(Source records)

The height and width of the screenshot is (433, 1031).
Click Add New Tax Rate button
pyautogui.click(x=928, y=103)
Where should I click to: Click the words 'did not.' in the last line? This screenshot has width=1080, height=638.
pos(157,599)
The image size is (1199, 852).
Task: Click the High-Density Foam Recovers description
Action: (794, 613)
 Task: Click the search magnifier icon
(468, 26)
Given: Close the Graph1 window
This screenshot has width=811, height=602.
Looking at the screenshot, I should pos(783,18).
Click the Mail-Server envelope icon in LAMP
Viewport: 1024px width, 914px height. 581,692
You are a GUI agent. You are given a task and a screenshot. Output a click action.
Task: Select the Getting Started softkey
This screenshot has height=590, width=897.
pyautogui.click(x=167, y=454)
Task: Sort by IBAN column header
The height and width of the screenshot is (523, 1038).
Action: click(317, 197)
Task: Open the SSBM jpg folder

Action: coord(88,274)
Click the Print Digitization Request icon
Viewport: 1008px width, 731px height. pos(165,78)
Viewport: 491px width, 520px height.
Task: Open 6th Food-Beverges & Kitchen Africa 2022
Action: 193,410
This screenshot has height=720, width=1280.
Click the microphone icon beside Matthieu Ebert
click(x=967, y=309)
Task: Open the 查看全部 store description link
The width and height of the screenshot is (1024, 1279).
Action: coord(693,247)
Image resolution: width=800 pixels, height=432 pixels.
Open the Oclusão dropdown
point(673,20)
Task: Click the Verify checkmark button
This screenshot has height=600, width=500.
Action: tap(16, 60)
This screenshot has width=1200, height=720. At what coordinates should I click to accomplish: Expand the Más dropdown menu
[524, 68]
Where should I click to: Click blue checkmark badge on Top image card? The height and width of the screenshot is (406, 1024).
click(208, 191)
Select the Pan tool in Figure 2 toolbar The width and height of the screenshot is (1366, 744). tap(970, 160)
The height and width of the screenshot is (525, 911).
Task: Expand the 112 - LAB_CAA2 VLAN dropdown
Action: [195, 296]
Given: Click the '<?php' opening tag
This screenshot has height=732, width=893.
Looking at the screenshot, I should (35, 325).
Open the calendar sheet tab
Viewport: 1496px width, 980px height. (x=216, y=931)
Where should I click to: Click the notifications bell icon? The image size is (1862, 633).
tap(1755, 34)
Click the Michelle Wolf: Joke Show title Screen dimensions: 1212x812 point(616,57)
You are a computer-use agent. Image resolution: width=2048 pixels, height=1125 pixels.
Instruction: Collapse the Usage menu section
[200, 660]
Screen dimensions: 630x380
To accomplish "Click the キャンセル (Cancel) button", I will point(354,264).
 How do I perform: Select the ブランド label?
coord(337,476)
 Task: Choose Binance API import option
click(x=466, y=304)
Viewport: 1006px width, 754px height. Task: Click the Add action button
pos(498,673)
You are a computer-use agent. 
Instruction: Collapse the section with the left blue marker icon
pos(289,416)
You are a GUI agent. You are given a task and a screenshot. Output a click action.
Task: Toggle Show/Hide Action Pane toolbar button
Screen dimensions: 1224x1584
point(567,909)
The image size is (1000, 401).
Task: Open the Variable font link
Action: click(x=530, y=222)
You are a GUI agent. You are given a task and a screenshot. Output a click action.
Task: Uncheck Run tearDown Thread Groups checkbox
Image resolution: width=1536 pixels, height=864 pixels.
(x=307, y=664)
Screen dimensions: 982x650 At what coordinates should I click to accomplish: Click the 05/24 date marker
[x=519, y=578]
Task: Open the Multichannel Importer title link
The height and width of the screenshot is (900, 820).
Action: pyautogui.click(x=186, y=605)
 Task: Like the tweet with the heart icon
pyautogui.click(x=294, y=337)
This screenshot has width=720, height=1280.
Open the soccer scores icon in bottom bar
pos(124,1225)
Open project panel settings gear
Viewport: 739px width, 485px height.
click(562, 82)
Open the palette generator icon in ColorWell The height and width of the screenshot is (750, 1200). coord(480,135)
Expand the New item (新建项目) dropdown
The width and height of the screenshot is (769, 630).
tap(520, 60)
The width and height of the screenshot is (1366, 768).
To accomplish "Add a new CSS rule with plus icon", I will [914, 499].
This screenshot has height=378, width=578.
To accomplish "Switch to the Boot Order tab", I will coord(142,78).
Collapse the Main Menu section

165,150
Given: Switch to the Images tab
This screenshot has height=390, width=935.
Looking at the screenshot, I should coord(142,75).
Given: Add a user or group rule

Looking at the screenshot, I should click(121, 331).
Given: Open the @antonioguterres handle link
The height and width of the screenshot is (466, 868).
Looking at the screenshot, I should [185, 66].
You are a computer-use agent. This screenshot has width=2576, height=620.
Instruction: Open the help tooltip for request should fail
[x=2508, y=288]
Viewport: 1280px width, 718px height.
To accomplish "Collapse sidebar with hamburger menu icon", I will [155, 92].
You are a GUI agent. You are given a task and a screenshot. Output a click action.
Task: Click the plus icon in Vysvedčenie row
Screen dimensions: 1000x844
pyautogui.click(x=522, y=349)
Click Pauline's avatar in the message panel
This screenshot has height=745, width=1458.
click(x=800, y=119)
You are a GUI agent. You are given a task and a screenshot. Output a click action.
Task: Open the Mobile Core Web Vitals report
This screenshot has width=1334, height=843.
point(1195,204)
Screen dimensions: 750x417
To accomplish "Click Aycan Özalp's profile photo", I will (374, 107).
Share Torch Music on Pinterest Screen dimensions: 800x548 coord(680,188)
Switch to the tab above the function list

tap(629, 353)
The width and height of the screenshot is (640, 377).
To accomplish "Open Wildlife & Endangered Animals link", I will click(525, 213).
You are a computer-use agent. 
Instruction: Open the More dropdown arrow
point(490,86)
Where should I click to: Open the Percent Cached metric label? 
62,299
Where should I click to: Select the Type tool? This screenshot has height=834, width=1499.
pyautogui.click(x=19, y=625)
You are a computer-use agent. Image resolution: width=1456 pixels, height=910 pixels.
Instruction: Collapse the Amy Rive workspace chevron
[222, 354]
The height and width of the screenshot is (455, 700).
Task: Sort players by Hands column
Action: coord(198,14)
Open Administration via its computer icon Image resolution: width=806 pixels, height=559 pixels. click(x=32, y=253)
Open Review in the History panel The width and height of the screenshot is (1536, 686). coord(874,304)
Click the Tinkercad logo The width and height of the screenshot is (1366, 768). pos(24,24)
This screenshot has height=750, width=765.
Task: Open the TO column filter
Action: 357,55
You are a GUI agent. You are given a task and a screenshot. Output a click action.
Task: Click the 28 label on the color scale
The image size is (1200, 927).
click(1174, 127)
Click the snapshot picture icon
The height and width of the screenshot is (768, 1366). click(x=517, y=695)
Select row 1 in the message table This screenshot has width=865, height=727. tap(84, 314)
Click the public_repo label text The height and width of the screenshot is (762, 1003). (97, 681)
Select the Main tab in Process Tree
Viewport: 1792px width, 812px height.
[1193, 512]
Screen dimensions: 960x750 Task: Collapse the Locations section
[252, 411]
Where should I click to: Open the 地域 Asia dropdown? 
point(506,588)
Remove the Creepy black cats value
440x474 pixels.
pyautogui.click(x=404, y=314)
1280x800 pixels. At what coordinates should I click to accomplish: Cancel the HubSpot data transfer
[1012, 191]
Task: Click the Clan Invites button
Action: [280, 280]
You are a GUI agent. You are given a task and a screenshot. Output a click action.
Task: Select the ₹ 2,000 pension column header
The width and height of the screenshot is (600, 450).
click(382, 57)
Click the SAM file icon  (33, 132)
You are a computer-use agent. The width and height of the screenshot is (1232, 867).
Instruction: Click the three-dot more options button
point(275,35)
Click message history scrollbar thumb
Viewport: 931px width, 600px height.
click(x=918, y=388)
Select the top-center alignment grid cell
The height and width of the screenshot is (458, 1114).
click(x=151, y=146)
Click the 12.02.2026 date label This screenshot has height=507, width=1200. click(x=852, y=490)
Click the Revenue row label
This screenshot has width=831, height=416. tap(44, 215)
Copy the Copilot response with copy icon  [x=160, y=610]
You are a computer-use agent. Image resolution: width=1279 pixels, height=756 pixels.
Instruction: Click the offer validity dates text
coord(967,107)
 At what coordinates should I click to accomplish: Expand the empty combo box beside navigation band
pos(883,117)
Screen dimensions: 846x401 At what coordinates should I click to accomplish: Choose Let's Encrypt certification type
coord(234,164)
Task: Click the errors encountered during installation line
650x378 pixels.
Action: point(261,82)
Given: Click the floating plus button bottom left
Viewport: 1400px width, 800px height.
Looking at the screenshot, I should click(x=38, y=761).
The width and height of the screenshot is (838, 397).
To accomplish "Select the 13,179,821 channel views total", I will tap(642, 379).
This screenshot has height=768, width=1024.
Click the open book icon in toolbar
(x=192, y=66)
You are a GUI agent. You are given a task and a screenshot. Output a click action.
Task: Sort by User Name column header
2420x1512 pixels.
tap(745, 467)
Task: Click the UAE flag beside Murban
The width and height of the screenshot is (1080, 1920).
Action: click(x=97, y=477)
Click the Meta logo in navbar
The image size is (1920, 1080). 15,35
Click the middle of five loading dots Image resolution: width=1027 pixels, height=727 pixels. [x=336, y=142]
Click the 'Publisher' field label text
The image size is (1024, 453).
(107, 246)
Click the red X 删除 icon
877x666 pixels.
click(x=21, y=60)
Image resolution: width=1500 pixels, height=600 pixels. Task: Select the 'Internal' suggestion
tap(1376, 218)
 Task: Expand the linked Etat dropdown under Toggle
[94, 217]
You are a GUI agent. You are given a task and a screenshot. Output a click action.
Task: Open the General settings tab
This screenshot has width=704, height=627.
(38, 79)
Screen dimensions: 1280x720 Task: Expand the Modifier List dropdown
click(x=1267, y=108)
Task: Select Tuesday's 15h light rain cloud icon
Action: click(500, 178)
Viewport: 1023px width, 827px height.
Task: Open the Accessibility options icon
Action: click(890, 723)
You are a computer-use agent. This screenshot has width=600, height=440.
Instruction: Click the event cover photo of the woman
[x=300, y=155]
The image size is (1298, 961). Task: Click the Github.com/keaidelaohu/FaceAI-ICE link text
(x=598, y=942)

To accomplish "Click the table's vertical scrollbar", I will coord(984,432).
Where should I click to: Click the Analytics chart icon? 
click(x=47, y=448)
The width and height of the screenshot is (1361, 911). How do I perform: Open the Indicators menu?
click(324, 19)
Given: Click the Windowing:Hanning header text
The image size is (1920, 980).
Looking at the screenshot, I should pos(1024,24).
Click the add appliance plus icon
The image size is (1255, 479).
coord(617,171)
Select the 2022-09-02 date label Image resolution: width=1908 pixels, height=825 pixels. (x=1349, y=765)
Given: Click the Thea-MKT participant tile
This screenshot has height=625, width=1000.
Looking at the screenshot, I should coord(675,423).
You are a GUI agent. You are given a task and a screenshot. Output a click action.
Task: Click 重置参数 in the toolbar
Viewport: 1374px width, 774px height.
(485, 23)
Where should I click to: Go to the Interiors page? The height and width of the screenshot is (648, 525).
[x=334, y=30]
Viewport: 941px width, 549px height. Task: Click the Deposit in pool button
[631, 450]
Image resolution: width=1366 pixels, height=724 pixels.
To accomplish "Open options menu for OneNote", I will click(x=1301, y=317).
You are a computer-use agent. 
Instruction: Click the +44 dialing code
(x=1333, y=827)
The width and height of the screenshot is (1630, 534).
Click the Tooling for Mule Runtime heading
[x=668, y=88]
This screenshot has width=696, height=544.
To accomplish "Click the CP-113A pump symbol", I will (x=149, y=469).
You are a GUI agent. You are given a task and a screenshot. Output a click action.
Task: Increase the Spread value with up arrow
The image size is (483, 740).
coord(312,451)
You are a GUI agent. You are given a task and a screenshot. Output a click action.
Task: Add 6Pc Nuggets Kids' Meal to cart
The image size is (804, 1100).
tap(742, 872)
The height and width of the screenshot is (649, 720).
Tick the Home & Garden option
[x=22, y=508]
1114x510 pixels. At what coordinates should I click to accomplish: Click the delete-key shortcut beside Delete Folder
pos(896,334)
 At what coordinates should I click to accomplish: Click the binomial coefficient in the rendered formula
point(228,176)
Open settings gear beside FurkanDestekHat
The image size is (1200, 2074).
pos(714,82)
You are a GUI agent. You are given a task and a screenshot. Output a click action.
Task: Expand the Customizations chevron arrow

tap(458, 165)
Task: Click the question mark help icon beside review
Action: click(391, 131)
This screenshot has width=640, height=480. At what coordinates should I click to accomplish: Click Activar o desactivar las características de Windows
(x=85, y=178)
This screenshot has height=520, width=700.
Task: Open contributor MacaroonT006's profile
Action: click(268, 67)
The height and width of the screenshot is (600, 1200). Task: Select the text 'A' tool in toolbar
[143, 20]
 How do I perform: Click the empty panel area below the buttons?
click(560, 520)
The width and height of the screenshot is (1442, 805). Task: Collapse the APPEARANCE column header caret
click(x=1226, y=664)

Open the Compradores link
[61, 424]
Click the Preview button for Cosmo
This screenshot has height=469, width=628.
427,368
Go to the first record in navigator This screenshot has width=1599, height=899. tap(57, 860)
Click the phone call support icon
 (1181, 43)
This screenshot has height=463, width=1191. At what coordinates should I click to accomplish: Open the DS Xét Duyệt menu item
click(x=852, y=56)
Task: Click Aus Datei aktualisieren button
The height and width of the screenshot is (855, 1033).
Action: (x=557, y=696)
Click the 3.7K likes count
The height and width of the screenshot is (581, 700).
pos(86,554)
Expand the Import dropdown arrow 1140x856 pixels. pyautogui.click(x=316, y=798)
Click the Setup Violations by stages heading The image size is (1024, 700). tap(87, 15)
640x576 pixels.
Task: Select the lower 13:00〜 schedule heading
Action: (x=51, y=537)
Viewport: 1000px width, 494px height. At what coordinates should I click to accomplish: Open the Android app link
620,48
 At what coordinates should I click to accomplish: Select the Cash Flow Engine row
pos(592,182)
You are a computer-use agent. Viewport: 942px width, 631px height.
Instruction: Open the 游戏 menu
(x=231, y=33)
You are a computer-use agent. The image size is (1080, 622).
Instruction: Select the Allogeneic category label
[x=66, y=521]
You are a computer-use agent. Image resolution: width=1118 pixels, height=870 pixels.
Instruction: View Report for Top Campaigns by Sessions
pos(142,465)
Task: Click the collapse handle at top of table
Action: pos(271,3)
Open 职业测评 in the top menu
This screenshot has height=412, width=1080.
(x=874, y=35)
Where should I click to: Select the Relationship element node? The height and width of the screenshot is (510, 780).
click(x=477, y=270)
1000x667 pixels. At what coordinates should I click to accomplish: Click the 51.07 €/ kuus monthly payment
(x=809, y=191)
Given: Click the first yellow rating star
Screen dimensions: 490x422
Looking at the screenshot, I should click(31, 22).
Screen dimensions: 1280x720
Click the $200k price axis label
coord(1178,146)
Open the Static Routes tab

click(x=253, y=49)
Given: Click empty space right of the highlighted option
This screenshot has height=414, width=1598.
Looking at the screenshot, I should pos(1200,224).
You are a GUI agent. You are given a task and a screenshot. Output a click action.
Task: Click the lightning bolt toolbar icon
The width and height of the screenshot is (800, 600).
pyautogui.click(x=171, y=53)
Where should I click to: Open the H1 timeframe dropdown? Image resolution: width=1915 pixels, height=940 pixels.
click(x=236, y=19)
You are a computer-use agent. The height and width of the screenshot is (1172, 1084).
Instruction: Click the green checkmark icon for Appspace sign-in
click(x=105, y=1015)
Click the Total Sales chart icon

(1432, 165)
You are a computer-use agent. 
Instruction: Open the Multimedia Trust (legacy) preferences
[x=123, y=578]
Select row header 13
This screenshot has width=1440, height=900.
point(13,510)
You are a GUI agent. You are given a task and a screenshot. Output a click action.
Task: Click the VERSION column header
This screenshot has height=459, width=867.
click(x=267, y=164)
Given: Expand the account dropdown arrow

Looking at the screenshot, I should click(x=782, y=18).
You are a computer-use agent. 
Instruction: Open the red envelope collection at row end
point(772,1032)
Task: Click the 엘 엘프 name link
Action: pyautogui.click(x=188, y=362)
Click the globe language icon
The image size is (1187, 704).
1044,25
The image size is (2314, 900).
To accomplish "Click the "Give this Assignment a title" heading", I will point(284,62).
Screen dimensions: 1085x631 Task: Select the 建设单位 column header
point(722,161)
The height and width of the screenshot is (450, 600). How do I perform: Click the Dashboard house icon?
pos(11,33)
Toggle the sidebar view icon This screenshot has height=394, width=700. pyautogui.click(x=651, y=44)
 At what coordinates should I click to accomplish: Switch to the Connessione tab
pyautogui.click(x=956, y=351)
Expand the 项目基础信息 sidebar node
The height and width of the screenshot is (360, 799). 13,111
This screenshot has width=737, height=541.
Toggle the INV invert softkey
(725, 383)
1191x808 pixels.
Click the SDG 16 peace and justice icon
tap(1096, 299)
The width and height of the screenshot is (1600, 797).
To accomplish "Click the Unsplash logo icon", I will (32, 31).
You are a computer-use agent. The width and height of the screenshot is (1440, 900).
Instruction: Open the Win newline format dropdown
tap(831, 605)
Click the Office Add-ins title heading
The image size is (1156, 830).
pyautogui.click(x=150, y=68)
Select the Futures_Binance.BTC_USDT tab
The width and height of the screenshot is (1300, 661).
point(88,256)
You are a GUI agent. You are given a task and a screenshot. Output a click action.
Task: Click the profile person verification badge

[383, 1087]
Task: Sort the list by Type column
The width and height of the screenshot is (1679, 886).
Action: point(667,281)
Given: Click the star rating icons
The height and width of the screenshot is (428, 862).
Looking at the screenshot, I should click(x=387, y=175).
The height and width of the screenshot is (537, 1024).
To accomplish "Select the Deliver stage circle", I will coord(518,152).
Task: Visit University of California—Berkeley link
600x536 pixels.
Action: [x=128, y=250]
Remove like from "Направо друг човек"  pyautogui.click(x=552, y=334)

◆ TASK OBJECTIVE: Which lines above hold the string "Remove"? Show each of them.

◆ OUTPUT FOR THIS EXERCISE:
Remove the Creepy black cats value
Remove like from "Направо друг човек"  pyautogui.click(x=552, y=334)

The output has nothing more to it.